## WORK TO COMPLETE
Please copy every line of the records below that holds the word "width".

(Excerpts from a dataset)
• • • •
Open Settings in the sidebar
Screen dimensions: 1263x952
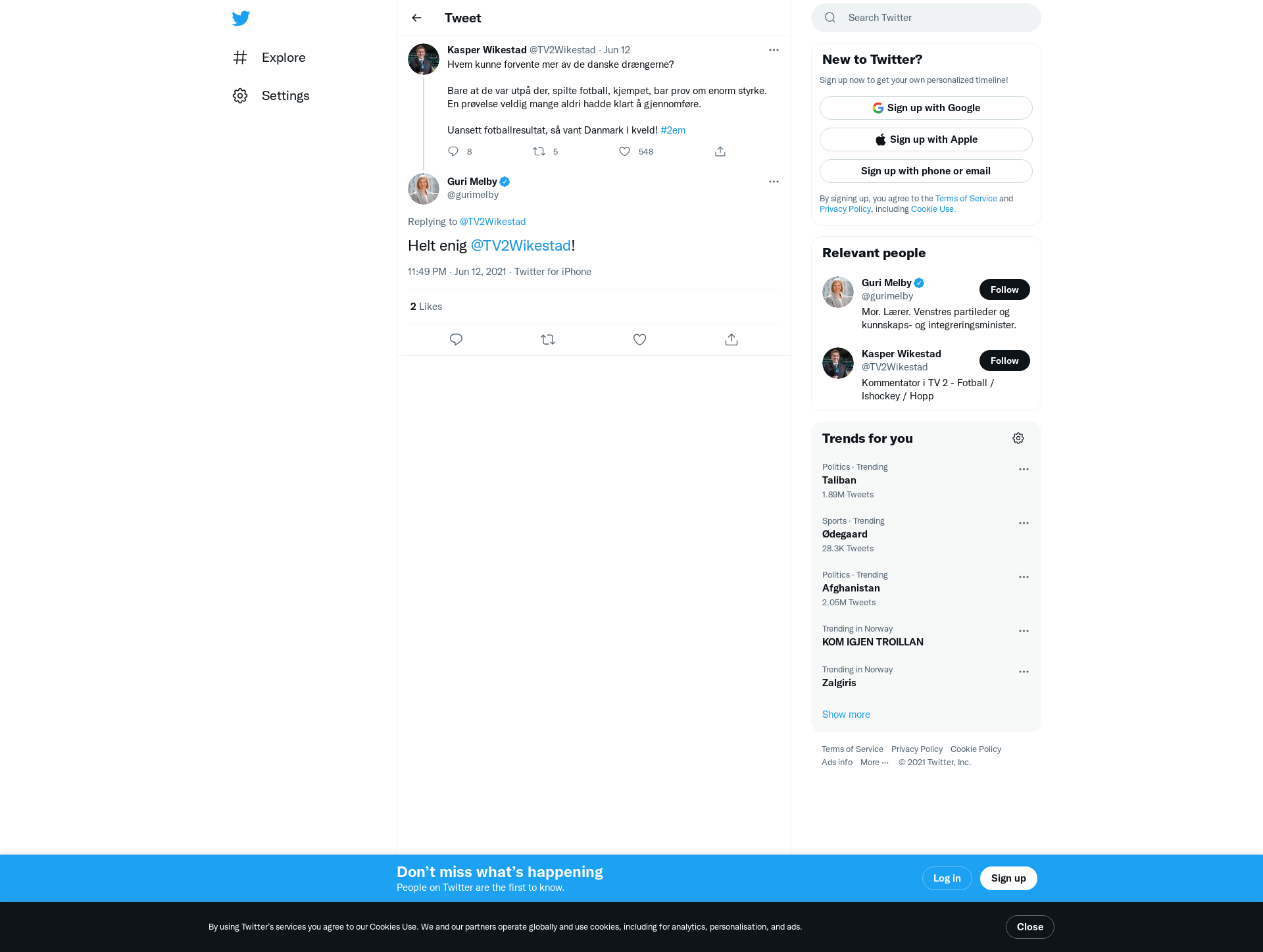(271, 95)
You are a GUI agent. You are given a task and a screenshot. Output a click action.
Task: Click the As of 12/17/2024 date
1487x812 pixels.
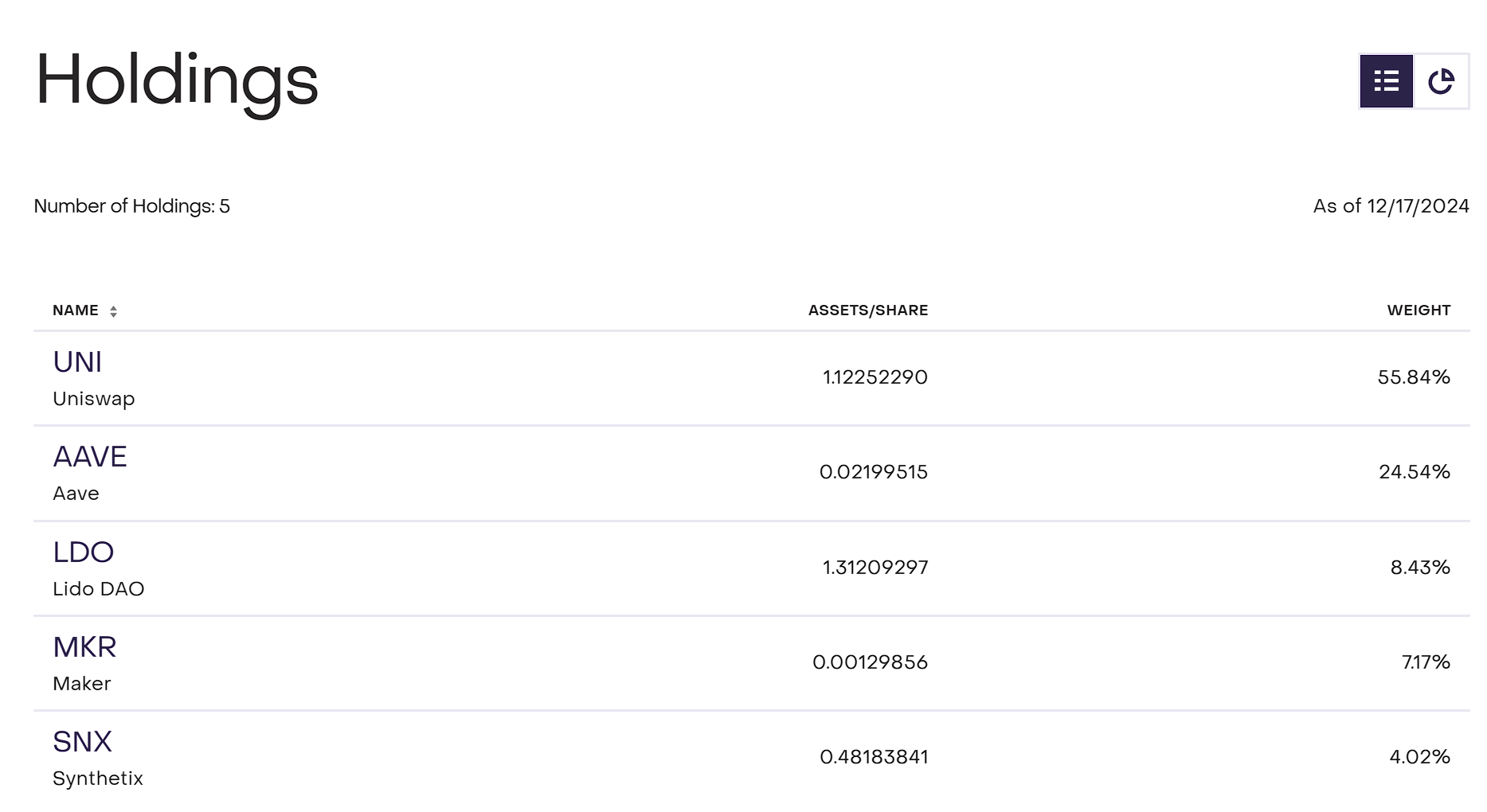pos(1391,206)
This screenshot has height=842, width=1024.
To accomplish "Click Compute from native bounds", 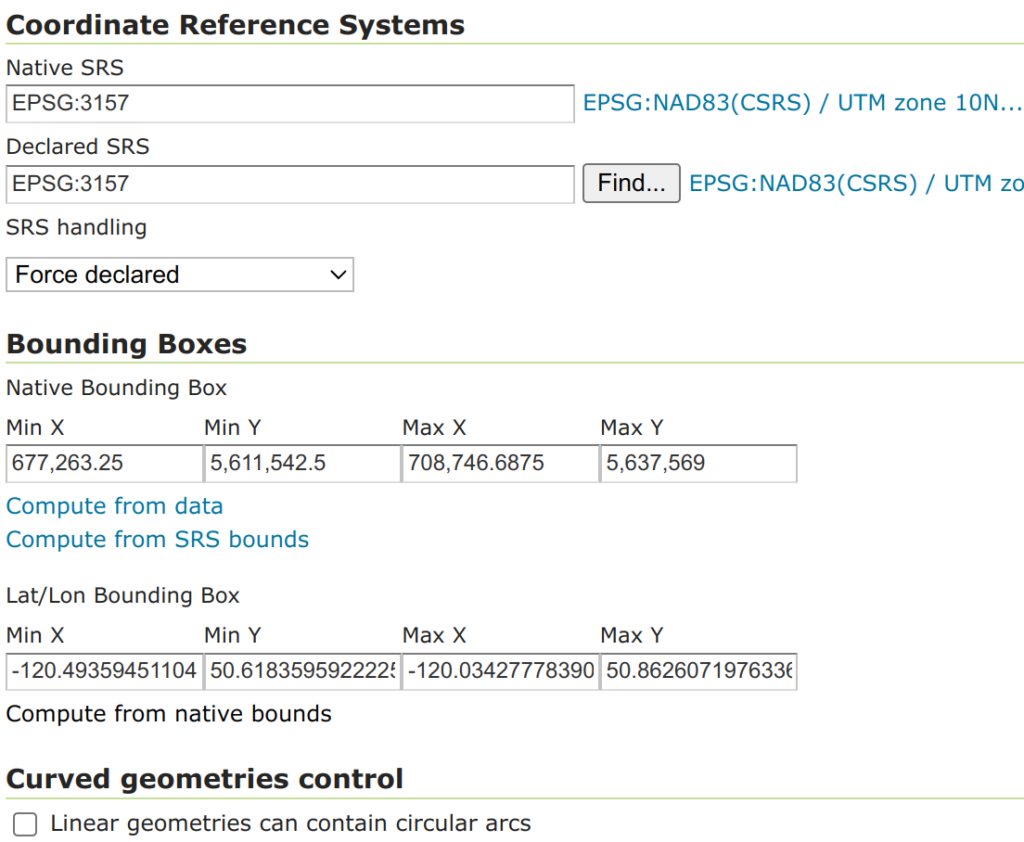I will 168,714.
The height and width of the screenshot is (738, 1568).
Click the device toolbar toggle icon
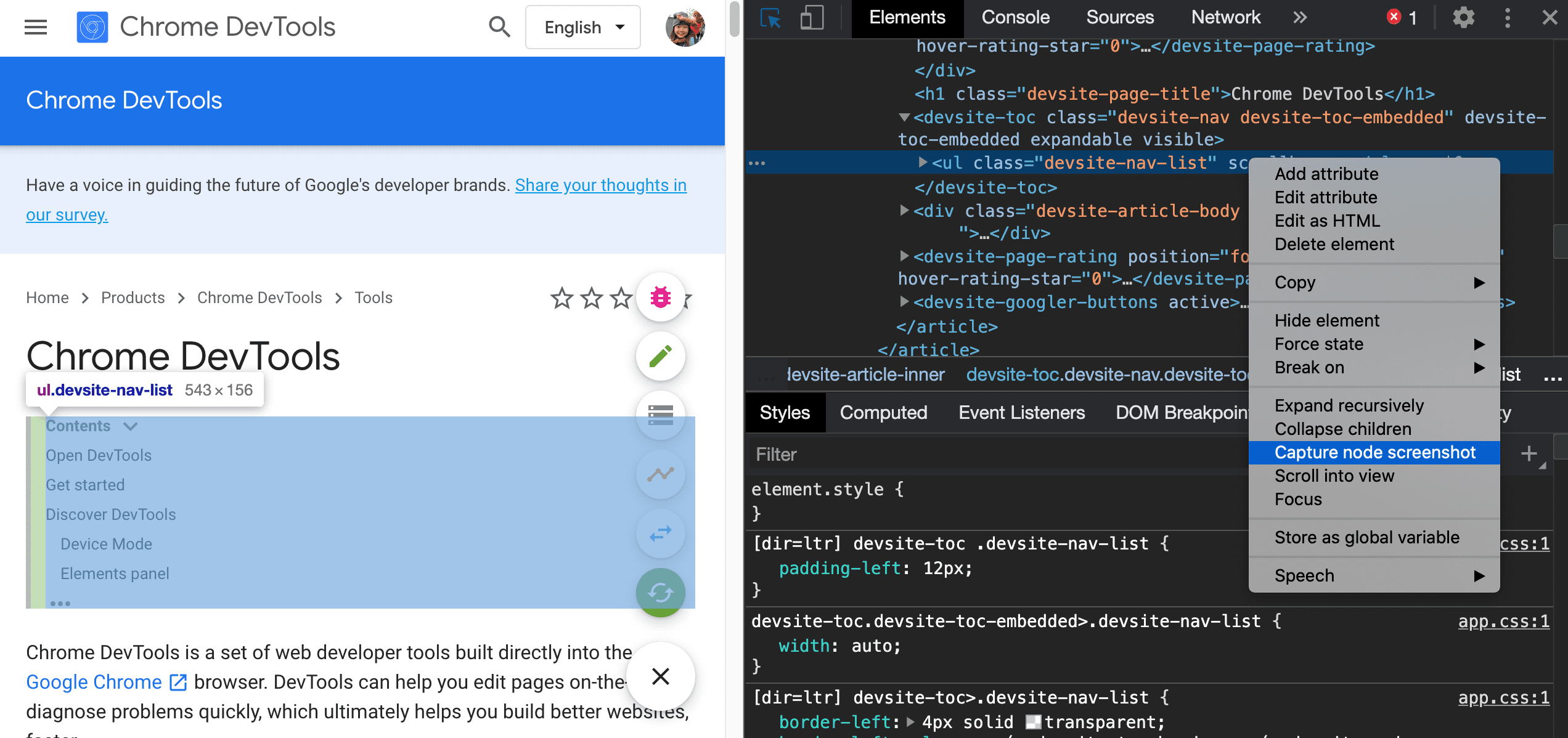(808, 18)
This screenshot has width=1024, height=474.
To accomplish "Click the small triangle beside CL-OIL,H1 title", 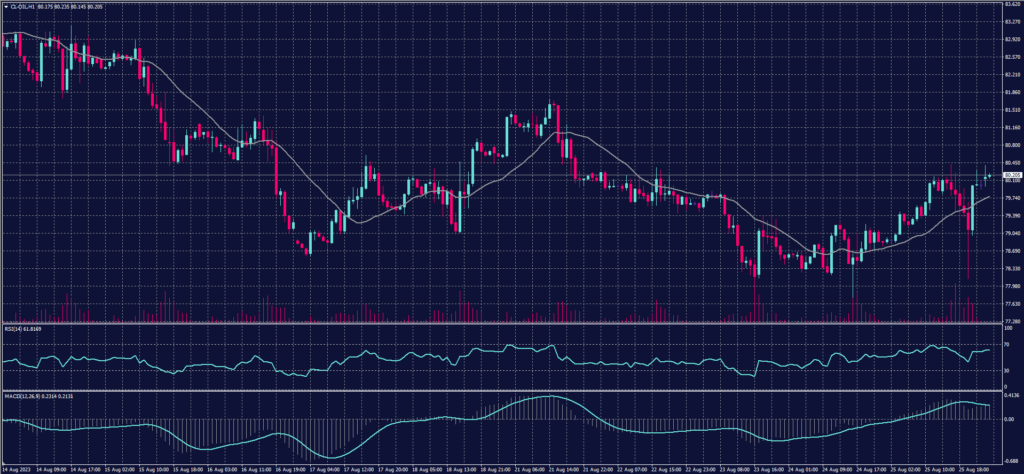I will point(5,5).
• • • •
## RESPONSE TO THE TASK
This screenshot has height=842, width=1024.
The height and width of the screenshot is (738, 1568).
This screenshot has width=1024, height=474.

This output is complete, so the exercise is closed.